Sound Transit’s public land policy starting to bear fruit

The greater Seattle area’s regional transit authority, Sound Transit, has had a similar policy in place since 2016, when a state law went into effect requiring the agency to offer 80 percent of its surplus property to affordable housing providers, and required the winning bidder to make 80 percent of the resulting housing affordable to people making less than 80 percent of the area median income—a policy known as the “80-80-80” rule. The new state law complements that, allowing Sound Transit to also sell its land for below market value or give it away for free to qualifying affordable housing developers.

Already, Sound Transit’s rule change is paying dividends, in the form of two future affordable housing projects. One, in the dense First Hill neighborhood, will be a double rarity: A high-rise affordable housing project (nearly unheard of in Seattle) with 368 units for low- and very low-income seniors and families, built on land that would have cost the nonprofit developers, Bellwether Housing and Plymouth Housing Group, at least $8.6 million (the assessed value) under the old Sound Transit policy. Another project, this one adjacent to the planned Roosevelt light rail station in North Seattle, would build 245 new affordable units, including more than 100 family-size apartments.

Two more Seattle examples: a completed small one and a potential big one

Meanwhile, in the North Seattle neighborhood of Lake City, a new housing and preschool development on the 9,000-square-foot site of an old fire station—the type of small parcel that, in the past, might have been sold to a for-profit developer—just opened its doors. The developer, the Low Income Housing Institute, obtained the land at no cost in what LIHI director Sharon Lee calls “a long and tedious process” that preceded the city’s current policy. Lee anticipates that the new law will make it significantly easier for nonprofits like hers to secure land and move forward with construction faster.
◆ ◆ ◆ ◆ ◆
--- Tasks ---
1) From the article on Sound Transit's public land policy, render this sentence in Spanish: "Already, Sound Transit’s rule change is paying dividends, in the form of two future affordable housing projects."
2) Using the Sound Transit land policy article, explain in one to three sentences why the First Hill project is described as "a double rarity."
3) Continue the article on Sound Transit's public land policy from its final sentence.
The lines after this point come from a separate source.

--- Stored data ---
◆ ◆ ◆ ◆ ◆
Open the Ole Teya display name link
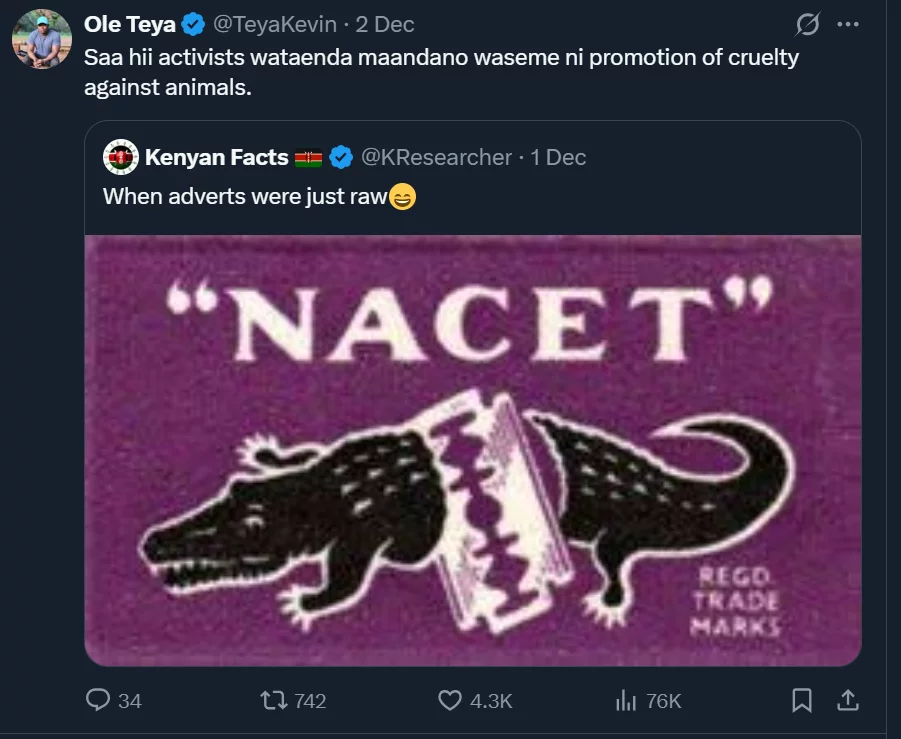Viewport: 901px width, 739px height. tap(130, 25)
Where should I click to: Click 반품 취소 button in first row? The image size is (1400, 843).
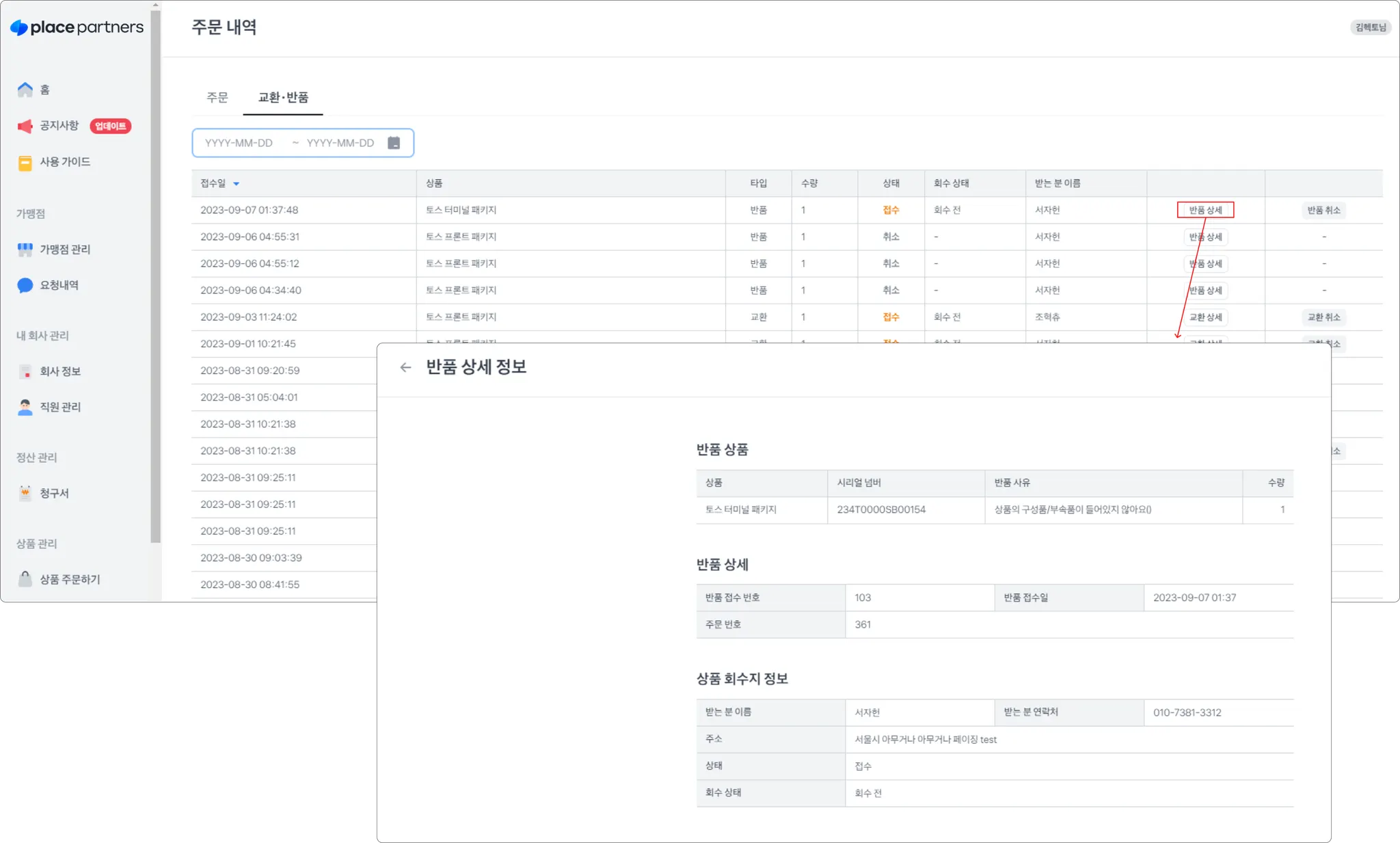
◆ ◆ ◆ ◆ ◆
--- Answers for the exercise ---
1) El cambio de norma de Sound Transit ya está dando frutos, en forma de dos futuros proyectos de vivienda asequible.

2) It is a high-rise affordable housing project, which is nearly unheard of in Seattle. It is also being built on land that would have cost the nonprofit developers at least $8.6 million under the old Sound Transit policy.

3)
“Right now, we have to find a source of low-cost financing to buy the property and get bridge funding for acquisition if the seller wants a quick purchase,” Lee says. “To the extent that we can have city or county or state property that can be designated for nonprofits [at no cost], I think that will be really, really helpful.” As Seattle’s housing market sizzles on, owners more often demand immediate full payment for land, as opposed to the more traditional option agreement to purchase it later.

Housing advocates see even greater potential in much larger sites—like the city-owned three-acre “Mercer Megablock” in Seattle’s South Lake Union, a neighborhood that is home to the city’s biggest tech companies as well as some of the highest residential rents in the city. The megablock is actually two properties—the so-called megablock or “teardrop” site on Mercer Street, and the Copiers Northwest site on Aurora Ave. N. The city’s recent request for proposals (RFP) seeks the inclusion of at least 175 apartment units rent-restricted for households earning up to 60% of Area Median Income. The site has room for 1,300 homes.

On the open market, the combined megablock property is likely worth in the range of $90 million—indeed, the RFP advertises the land as a rare investment opportunity in a region where rents, and therefore profits, are likely to rise. But because both sites in the combined megablock were purchased, in part, with gas and commercial parking taxes, an estimated 54 percent of the proceeds from the sale or lease of the land must be either spent on transportation purposes or returned to the city’s transportation department, according to Seattle budget director Ben Noble. (The city borrowed a total of $31 million against the Mercer site alone, including $26 million for a nearby road project and $4 million for homelessness-related projects, which must be repaid.) Any land value beyond that could either be discounted to the developer in exchange for provision of affordable homes on site, or used by the city to fund subsidized homes elsewhere.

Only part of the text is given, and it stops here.